Ahlen (dpa) l So manche Eltern nutzen die Babypause für lange Abstecher in die Ferne. Doch längere Reisen mit Babys oder Kleinkindern gelten als umstritten und können auf die Gesundheit schlagen. Was muss man also bei der Planung beachten? Mindestens sechs Wochen vor Abreise sollten sich Familien reisemedizinisch beraten lassen, erklärt Sarah Kotsias-Konopelska vom Vorstand der Gesellschaft für Tropenpädiatrie und Internationale Kindergesundheit (GTP).

Dort erfahren sie, welche Impfungen und sonstigen Schutzvorkehrungen für das jeweilige Reiseziel notwendig sind. Dazu können Hinweise zu Schutzkleidung, Insektensprays und Moskitonetze gehören. Bei Impfungen sei zu bedenken, dass diese nicht nur helfen, sondern auch Nebenwirkungen haben könnten, so Kotsias-Konopelska. Daher gilt: Nutzen und Zweck immer vorsichtig abwägen.

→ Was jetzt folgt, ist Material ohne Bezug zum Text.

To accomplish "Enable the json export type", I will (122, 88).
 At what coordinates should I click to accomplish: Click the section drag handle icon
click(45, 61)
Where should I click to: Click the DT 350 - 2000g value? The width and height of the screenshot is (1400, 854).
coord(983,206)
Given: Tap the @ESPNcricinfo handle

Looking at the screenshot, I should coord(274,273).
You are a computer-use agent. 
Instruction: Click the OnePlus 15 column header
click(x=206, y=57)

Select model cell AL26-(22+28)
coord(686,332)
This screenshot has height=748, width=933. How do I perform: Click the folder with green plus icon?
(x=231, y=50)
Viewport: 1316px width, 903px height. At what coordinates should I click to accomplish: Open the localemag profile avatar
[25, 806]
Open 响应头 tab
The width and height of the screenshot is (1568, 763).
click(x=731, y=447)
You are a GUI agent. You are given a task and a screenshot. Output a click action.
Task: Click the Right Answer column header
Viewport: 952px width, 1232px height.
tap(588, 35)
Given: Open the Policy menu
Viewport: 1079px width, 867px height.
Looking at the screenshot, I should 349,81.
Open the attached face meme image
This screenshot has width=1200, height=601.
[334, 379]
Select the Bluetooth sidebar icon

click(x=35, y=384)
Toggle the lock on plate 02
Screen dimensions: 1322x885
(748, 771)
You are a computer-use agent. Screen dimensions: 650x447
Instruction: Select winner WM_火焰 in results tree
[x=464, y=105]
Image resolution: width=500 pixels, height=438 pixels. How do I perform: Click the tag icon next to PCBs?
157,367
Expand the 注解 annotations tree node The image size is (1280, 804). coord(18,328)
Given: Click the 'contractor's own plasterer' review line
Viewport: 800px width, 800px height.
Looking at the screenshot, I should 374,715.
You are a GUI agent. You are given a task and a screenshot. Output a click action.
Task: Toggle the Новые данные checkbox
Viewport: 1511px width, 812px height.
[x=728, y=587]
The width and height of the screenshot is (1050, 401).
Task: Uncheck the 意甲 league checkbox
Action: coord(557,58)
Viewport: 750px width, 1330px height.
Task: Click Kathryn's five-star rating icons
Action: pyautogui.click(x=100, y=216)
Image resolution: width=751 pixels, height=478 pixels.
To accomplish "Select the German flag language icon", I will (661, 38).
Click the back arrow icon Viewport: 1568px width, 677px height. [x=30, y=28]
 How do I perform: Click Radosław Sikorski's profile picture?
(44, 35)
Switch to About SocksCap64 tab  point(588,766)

"Reisen mit Kindern haben eine völlig anderen Rhythmus als Reisen mit Erwachsenen", so Kotsias-Konopelska. Vieles dauere länger. Auf ein allzu strammes Programm sollte man also eher verzichten. Außerdem zu bedenken: Bei alltäglichen Routinen wie essen, schlafen, wickeln und stillen ist in einer neuen Umgebung durchaus mit Überraschungen zu rechnen. Etwa wenn es am Zielort keine öffentlichen Wickelmöglichkeiten gibt.

Ebenfalls wichtig: eine Reiseversicherung mit Rückführungsoption nach Deutschland. Diese stellt sicher, dass die frischgebackenen Eltern nicht auf den Mehrkosten eines Rücktransports sitzen bleiben, wenn dieser ärztlich angeordnet wurde.